§ **Tarefa do exercício 1**
Reproduza fielmente o trecho do texto sobre a Casa Lar que vai de "São 31 meninos" até "do Ministério Público.".
§ **Tarefa do exercício 2**
Dê continuidade ao texto sobre a Casa Lar a partir da última frase apresentada.

§ **Trecho do documento**
* * * * *
São 31 meninos e meninas desgarrados de pai e mãe que sequer imaginavam a véspera do Ano-Novo com mesa aprumada, comida diferente do habitual arroz e feijão. Sobremesa! Mas a festa está preparada, e vem repleta de significados.
A garotada vive na Casa Lar Padre Oscar Bertholdo, em Farroupilha, instituição referência na região para filhos de famílias desestruturadas. Se eles estão ali é porque a vida de antes era bem difícil, e o desfecho poderia ser ainda pior se não houvesse intervenção do Ministério Público.
É um baque saber que todos sofreram maus-tratos. Alguns carregam feridas cicatrizadas, outros parecem ter a alma dolorida. Isso explica por que o rito para ceder passagem a 2015 tem clima de euforia.
Um dos motivos para brindar o Ano-Novo é a possibilidade de reconstruir a vida, resolução adiantada demais para quem tem menos de 12 anos. Mas as crianças dormem e acordam imaginando uma rotina diferente.
A ceia do Réveillon será quase uma repetição do jantar natalino, no qual pude participar a convite da Casa Lar. A diferença, agora, é que a meninada não carrega a expectativa por presentes ou visita do Papai Noel. Tudo se encaminha para uma celebração mais intimista, daí minha curiosidade em saber o que pensa essa juventude dita vulnerável em uma data tão festiva.
Na noite de 24 de dezembro, fui recebido pelo grupo na sala de TV. A atmosfera de algazarra contida, a carência por afeto e os olhares curiosos eram nítidos. As crianças não estavam dispostas a contar histórias tristes, queriam festa e proximidade.
Afinal, drama e isolamento são para adultos.
* * * * *
§ **Material reunido**
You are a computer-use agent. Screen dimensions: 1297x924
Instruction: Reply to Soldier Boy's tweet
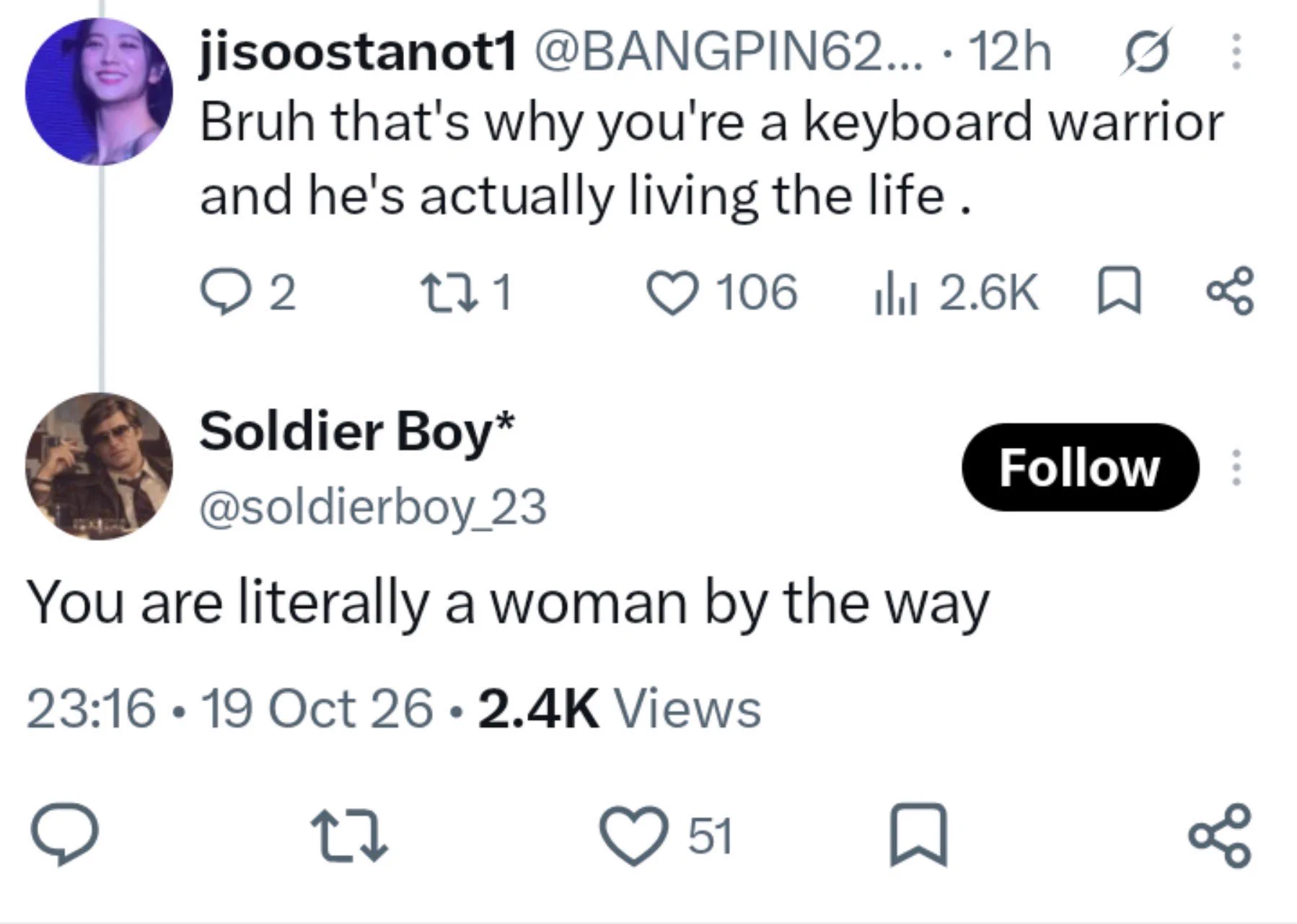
* * * * *
§ **Resultado da tarefa 1**
São 31 meninos e meninas desgarrados de pai e mãe que sequer imaginavam a véspera do Ano-Novo com mesa aprumada, comida diferente do habitual arroz e feijão. Sobremesa! Mas a festa está preparada, e vem repleta de significados.
A garotada vive na Casa Lar Padre Oscar Bertholdo, em Farroupilha, instituição referência na região para filhos de famílias desestruturadas. Se eles estão ali é porque a vida de antes era bem difícil, e o desfecho poderia ser ainda pior se não houvesse intervenção do Ministério Público.

§ **Resultado da tarefa 2**
As meninas desfilaram vestidos novos, assim como os que serão usados na celebração de boas vindas ao Ano-Novo. Os garotos curtiam as camisetas e bermudas presenteadas por gente de fora. Um dos meninos, de quatro anos, lascou Feliz Natal! mais de 10 vezes, e pediu abraços, muitos abraços. Cinco deles eram bebês, e tentavam engatinhar pelo corredor do berçário como se estivessem comemorando.
A fartura servida no refeitório coletivo teve impacto mais pela novidade do que pela fome. Alguns souberam pela primeira vez que celebrações são necessárias em noites especiais.
Saboreando ave assada e arroz colorido, uma menina de 10 anos comentou que pensava na vida quando deitava para escutar música no fone de ouvido. Ela se vê no mundo da moda, no futuro. A melhor amiga dela, de nove, pretende ser professora. As duas são como irmãs, confidentes à espera da mudança. A mais velha já está decidida a não voltar para a família, tem consciência de que estava exposta e não era amada.
Ela é exceção no grupo.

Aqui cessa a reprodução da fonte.